Segment Start: Provided records
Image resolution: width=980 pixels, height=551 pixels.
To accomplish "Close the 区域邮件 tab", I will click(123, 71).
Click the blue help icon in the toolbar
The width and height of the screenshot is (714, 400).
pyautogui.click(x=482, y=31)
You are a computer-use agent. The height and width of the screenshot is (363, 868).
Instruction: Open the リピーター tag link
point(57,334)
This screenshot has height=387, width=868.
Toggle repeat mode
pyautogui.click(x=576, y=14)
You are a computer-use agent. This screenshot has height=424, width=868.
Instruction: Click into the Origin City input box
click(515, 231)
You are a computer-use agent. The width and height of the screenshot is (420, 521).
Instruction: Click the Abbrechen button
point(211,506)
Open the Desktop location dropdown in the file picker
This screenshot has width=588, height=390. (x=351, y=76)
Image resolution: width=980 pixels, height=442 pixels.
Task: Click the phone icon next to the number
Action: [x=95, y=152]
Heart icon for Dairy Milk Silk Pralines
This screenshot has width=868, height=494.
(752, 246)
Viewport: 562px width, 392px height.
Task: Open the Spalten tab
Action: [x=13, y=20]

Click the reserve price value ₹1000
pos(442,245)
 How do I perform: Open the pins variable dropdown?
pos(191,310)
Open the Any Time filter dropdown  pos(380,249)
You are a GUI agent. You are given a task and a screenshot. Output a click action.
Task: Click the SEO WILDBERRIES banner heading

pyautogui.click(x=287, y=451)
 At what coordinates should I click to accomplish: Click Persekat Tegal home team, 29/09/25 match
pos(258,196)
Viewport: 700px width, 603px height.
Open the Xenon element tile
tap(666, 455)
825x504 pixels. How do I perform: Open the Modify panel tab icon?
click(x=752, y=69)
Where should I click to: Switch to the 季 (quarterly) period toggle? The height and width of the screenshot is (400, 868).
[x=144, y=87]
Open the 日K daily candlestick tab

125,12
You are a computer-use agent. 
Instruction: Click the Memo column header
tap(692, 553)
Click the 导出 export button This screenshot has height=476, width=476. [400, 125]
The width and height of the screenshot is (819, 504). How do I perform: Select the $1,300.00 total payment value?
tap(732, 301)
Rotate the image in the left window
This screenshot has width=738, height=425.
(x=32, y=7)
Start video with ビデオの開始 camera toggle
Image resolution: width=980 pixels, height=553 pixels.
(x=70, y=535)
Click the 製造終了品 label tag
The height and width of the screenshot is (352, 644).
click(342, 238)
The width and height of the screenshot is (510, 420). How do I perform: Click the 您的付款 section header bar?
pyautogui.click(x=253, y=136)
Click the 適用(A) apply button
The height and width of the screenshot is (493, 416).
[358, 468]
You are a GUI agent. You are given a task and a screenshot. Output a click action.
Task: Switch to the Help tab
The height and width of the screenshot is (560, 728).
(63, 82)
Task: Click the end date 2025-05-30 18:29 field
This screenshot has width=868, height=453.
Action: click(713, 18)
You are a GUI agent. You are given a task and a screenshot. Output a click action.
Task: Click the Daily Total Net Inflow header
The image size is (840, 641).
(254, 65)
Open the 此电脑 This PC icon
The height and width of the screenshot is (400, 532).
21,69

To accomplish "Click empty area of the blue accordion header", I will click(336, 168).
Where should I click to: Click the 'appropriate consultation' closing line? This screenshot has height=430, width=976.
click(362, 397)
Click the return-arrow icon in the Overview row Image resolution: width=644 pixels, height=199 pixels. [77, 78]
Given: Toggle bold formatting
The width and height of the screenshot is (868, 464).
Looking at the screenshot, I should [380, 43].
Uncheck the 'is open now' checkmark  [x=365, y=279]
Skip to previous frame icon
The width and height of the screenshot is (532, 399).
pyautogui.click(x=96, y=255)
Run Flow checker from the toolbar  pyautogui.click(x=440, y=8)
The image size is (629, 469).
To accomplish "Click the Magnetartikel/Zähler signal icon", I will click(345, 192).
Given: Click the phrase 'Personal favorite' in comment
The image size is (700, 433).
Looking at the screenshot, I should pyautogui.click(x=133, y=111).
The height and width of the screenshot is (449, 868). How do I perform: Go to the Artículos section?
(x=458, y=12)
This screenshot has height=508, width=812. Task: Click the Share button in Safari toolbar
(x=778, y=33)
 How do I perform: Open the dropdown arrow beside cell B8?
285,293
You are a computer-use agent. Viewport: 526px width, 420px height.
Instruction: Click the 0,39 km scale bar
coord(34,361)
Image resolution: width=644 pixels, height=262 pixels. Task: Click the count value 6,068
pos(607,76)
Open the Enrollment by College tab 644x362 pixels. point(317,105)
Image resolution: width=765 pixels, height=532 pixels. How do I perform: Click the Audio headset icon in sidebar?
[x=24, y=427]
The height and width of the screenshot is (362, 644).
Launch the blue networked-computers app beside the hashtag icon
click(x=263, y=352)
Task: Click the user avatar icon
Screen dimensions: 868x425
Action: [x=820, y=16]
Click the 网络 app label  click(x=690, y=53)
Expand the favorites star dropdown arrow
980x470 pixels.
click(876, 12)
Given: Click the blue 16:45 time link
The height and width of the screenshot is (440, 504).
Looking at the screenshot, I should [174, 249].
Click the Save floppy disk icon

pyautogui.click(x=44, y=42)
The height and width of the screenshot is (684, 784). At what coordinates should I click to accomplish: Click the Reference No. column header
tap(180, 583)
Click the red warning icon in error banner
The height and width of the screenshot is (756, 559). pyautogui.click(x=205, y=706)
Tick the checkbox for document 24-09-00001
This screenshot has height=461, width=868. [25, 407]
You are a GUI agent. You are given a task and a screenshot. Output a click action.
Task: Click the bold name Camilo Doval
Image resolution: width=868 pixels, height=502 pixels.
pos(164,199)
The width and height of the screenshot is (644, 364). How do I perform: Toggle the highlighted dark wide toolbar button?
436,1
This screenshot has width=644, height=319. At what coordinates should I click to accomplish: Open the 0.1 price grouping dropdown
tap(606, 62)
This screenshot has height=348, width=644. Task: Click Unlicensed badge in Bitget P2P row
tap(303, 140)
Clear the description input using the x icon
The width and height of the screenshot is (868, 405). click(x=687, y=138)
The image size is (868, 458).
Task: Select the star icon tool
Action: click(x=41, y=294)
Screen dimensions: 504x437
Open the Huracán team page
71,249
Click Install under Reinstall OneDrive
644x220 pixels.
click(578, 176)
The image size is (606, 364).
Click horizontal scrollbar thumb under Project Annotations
Segment End: Provided records
Task requirements:
Beginning with the line that has "You are a computer-use agent. Viewport: 526px" and ending with the line that has "The height and width of the screenshot is (362, 644).", set down the lines above exactly and include no others.

Output of the exercise:
You are a computer-use agent. Viewport: 526px width, 420px height.
Instruction: Click the 0,39 km scale bar
coord(34,361)
Image resolution: width=644 pixels, height=262 pixels. Task: Click the count value 6,068
pos(607,76)
Open the Enrollment by College tab 644x362 pixels. point(317,105)
Image resolution: width=765 pixels, height=532 pixels. How do I perform: Click the Audio headset icon in sidebar?
[x=24, y=427]
The height and width of the screenshot is (362, 644).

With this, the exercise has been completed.